» **Passage shown**
━━━━━━━━

# Audio Help!



## BLACKOUT (Mar 23, 2005)

I have a DUAL 2 12" Subwoofer/Box "XNBP12D" specs:
Two 12" subwoofers in a bandpass box 
1,100 watts peak handling capacity; 400 watts RMS 
Injection-molded polypropylene woofer cone with neodymium poly-treated foam surround 
Low-Q optimized dual drivers 
4-port (4"), dual-chamber bandpass design 
Dual IllumiNITE technology creates an iridescent blue glow 
Plexi subwoofer viewing window, mirrored chamber and carpeted enclosure 
No crossovers needed for simplified installation; easy add-on for existing systems. 
Frequency response: 24 - 180Hz 
Sensitivity: 89dB 
Impedance: 4 ohms 
Continuous Power Handling 600 watts
Peak Power Handling 1100 watts
Connection Type Terminal cup
Number of Voice Coils Single
Efficiency 89dB
Frame Material Stamped metal 
Surround Material Poly-treated foam









I also have a ALPINE Mono Amp "MRD-M300" specs:
150 watts RMS x 1 at 4 ohms
300 watts RMS x 1 at 2 ohms
MOSFET power supply and output stage
STAR Topology for cleaner sound
low-pass digital crossover, 30-200 Hz, 24 dB/octave
variable subsonic filter (15-50 Hz in 5 Hz steps)
parametric EQ variable from 30-160 Hz
Bass Compensator enhances low-end definition
top-mounted digital control center with cover
time correction 0-10 milliseconds in 0.5ms steps
phase correction 0-180 selectable
digital readout
detachable front cover
blue power LED
delayed turn-on
requires 8-gauge power and ground leads wiring and hardware not included with amplifier
speaker- and preamp-level inputs
gold-plated terminals


I know im not pushing my subs to there fullest. Does anyone recommaned
a AMP that can push, what my subs can handle? And a real good website to?

━━━━━━━━

Rows showing where targets appear
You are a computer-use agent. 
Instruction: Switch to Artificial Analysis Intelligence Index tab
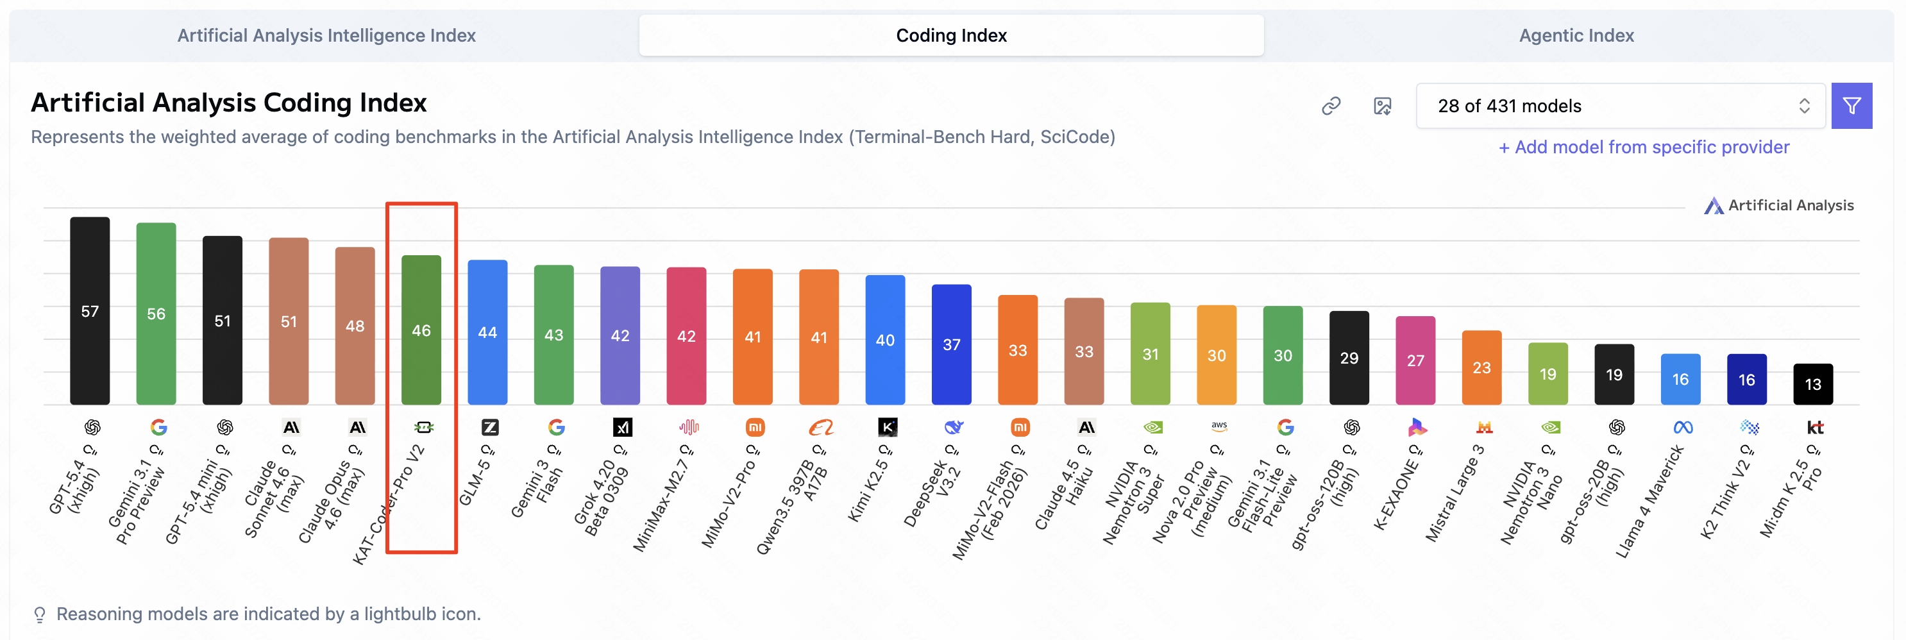[326, 36]
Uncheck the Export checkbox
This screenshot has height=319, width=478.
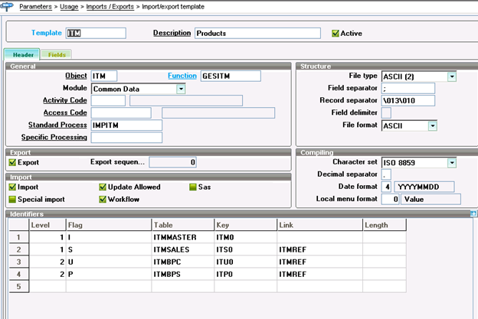tap(11, 162)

━━━━━━━━

» **Tasks and exercises**
**A)** In the subwoofer forum post, quote everything from "## BLACKOUT (Mar" down to "for existing systems.".
**B)** Using the subwoofer forum post, explain in one to three sentences what the Alpine amplifier's STAR Topology and Bass Compensator are for.
**C)** What impedance does the subwoofer forum post list for the dual 12-inch subwoofer box?

» **Solutions below**
**A)**
## BLACKOUT (Mar 23, 2005)

I have a DUAL 2 12" Subwoofer/Box "XNBP12D" specs:
Two 12" subwoofers in a bandpass box 
1,100 watts peak handling capacity; 400 watts RMS 
Injection-molded polypropylene woofer cone with neodymium poly-treated foam surround 
Low-Q optimized dual drivers 
4-port (4"), dual-chamber bandpass design 
Dual IllumiNITE technology creates an iridescent blue glow 
Plexi subwoofer viewing window, mirrored chamber and carpeted enclosure 
No crossovers needed for simplified installation; easy add-on for existing systems.

**B)** The STAR Topology is there for cleaner sound. The Bass Compensator enhances low-end definition.

**C)** 4 ohms.